# Do this
Rewrite everything from "We are also" down to "a clustering solution." in the bug report thread below, replacing "test environment" with "staging environment".

# Extract provided

Changed in codership-mysql:
assignee: nobody → Seppo Jaakola (seppo-jaakola)
Jeremy L (kzch3zywf6) wrote :

We are also experiencing this issue and can reproduce it easily with some of our test workload and wsrep_slave_threads > 1. Let me know if it would be useful for us to post additional detail and/or debugging information. We are using Percona XtraDB Cluster on Ubuntu 10.04 in our test environment. We have not yet deployed this in production... so we can easily test and would love to see some progress on this bug before we make our final recommendation to management regarding Percona / Galera as a clustering solution.

ii percona-toolkit 2.2.4 Advanced MySQL and system command-line tools
ii percona-xtrabackup 2.1.4-657-1.lucid Open source backup tool for InnoDB and XtraD
ii percona-xtradb-cluster-client-5.5 5.5.31-23.7.5-438.lucid Percona Server database client binaries
ii percona-xtradb-cluster-common-5.5 5.5.31-23.7.5-438.lucid Percona Server database common files (e.g. /
ii percona-xtradb-cluster-galera-2.x 152.lucid Galera components of Percona XtraDB Cluster
ii percona-xtradb-cluster-server-5.5 5.5.31-23.7.5-438.lucid Percona Server database server binaries

Changed in codership-mysql:
assignee: Seppo Jaakola (seppo-jaakola) → Vladislav Klyachin (klyachin)

# Provided records
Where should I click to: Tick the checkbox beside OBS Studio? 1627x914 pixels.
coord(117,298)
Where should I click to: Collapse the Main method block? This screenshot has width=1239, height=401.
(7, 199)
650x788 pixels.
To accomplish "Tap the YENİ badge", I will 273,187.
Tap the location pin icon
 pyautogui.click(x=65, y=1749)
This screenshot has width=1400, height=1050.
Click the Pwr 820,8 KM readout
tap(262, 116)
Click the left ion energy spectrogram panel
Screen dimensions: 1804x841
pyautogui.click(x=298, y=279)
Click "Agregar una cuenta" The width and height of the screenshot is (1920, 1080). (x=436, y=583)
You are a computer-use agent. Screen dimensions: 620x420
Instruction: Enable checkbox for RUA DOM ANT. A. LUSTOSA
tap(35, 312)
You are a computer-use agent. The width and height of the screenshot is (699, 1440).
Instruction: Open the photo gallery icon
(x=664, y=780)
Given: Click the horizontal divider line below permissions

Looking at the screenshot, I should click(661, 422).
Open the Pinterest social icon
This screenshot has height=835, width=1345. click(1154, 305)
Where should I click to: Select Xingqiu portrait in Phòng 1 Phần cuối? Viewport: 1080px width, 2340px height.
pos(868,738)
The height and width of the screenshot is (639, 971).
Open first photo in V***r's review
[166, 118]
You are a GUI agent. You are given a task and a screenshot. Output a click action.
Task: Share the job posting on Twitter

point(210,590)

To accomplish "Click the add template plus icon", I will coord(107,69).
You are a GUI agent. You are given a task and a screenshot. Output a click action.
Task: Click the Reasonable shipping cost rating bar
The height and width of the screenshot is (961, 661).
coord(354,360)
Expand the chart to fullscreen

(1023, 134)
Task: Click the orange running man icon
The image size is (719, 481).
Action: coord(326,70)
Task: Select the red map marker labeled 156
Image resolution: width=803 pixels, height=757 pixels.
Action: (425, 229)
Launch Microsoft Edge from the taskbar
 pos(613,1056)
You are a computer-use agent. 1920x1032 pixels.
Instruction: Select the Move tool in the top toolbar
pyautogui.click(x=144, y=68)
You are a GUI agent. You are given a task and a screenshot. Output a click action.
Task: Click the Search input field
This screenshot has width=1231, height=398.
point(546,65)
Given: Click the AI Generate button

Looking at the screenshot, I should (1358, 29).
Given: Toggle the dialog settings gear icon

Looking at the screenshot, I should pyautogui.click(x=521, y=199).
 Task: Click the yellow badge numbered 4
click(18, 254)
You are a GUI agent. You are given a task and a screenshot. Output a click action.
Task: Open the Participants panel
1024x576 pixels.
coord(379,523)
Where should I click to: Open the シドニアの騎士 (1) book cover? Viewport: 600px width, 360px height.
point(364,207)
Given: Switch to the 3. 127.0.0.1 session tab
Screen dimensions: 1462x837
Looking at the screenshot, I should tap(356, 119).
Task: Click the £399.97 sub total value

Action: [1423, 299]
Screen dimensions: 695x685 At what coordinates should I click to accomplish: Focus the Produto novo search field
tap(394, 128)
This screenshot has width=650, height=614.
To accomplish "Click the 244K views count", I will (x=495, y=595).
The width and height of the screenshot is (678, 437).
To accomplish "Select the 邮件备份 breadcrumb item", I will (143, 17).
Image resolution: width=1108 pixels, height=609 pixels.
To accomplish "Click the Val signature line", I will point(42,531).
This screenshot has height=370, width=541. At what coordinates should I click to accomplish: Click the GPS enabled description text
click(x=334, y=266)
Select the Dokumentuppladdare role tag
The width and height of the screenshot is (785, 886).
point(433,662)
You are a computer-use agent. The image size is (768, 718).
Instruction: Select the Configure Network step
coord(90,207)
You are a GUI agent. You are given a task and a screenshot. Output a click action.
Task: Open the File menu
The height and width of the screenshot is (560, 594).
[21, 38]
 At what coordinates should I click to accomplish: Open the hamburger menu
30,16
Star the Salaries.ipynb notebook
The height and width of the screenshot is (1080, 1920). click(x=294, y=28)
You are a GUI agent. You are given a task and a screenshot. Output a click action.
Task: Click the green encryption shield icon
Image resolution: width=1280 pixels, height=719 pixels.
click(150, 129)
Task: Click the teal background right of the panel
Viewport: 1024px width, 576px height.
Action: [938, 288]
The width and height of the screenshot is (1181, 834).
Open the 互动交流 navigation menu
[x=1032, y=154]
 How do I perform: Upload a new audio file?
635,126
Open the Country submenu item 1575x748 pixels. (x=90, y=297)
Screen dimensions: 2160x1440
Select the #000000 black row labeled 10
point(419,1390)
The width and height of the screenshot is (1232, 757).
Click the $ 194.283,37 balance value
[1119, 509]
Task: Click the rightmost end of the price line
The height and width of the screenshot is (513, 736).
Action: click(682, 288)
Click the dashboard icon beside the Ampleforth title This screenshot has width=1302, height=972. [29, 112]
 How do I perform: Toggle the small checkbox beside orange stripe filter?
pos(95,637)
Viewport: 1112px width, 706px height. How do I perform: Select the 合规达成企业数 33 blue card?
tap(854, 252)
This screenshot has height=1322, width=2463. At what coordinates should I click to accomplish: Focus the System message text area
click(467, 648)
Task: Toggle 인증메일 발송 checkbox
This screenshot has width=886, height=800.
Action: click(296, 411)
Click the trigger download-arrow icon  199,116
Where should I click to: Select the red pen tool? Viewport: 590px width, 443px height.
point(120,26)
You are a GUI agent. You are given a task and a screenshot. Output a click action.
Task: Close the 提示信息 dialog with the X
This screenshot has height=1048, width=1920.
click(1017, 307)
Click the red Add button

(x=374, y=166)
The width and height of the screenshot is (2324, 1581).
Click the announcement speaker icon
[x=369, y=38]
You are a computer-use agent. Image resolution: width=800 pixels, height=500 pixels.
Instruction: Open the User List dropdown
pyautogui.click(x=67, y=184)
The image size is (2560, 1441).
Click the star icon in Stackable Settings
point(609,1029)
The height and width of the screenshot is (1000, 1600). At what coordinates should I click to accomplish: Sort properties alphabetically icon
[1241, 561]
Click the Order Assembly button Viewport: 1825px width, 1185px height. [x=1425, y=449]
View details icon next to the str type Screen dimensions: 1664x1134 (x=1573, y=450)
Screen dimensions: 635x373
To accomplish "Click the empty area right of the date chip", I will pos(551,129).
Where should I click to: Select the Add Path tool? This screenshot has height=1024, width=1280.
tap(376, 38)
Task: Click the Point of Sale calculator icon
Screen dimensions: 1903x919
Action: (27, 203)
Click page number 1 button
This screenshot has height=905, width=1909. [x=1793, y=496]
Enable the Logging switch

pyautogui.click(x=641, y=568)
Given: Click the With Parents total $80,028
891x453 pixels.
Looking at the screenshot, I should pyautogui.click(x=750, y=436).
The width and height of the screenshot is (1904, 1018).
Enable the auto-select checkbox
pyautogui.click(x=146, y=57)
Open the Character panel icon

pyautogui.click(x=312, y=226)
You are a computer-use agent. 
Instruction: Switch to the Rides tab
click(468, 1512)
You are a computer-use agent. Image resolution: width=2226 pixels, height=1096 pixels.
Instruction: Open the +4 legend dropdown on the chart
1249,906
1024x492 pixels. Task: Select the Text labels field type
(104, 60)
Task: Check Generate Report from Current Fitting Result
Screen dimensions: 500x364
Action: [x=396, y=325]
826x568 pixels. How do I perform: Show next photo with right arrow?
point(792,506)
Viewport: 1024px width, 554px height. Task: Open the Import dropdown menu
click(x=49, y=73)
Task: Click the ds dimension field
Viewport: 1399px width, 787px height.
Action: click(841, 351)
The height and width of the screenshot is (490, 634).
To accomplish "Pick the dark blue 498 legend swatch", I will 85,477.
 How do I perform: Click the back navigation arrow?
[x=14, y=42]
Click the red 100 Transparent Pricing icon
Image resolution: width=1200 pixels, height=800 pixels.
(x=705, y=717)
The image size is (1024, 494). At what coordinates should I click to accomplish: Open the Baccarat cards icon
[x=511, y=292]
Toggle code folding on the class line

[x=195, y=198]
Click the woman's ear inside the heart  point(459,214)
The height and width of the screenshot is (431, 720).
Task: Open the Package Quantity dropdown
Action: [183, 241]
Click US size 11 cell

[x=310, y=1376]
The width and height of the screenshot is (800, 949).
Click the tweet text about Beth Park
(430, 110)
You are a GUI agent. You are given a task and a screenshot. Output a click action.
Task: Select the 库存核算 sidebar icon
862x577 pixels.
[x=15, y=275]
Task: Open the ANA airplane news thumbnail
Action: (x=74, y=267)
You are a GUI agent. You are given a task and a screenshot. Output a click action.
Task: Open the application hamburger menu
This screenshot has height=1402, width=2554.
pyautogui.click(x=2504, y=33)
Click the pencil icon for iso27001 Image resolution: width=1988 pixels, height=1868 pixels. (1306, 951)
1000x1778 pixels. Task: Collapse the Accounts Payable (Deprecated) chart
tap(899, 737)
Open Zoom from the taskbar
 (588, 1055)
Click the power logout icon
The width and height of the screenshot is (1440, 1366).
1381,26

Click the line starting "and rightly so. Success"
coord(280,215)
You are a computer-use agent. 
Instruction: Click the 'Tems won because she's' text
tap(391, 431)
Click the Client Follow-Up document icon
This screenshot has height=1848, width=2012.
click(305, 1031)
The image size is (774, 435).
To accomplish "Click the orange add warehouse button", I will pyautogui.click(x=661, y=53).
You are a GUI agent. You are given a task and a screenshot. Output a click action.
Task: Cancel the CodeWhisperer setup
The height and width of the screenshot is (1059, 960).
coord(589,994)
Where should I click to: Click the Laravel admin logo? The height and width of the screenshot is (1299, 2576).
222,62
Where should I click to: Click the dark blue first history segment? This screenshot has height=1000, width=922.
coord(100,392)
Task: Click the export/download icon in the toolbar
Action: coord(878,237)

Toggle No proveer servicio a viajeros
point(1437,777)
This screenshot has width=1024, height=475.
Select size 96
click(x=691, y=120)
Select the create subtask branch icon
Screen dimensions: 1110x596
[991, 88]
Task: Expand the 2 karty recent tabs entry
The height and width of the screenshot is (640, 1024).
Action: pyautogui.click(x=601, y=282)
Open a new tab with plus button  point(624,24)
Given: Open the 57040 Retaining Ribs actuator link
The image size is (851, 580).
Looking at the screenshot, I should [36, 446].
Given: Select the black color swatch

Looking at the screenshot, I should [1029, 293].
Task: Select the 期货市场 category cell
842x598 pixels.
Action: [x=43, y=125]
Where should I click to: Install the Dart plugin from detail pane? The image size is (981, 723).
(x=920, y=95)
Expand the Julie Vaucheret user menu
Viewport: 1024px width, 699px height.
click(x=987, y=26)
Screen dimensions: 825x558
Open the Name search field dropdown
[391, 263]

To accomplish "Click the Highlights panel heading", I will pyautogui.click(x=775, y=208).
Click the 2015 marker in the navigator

# Finished answer
We are also experiencing this issue and can reproduce it easily with some of our test workload and wsrep_slave_threads > 1. Let me know if it would be useful for us to post additional detail and/or debugging information. We are using Percona XtraDB Cluster on Ubuntu 10.04 in our staging environment. We have not yet deployed this in production... so we can easily test and would love to see some progress on this bug before we make our final recommendation to management regarding Percona / Galera as a clustering solution.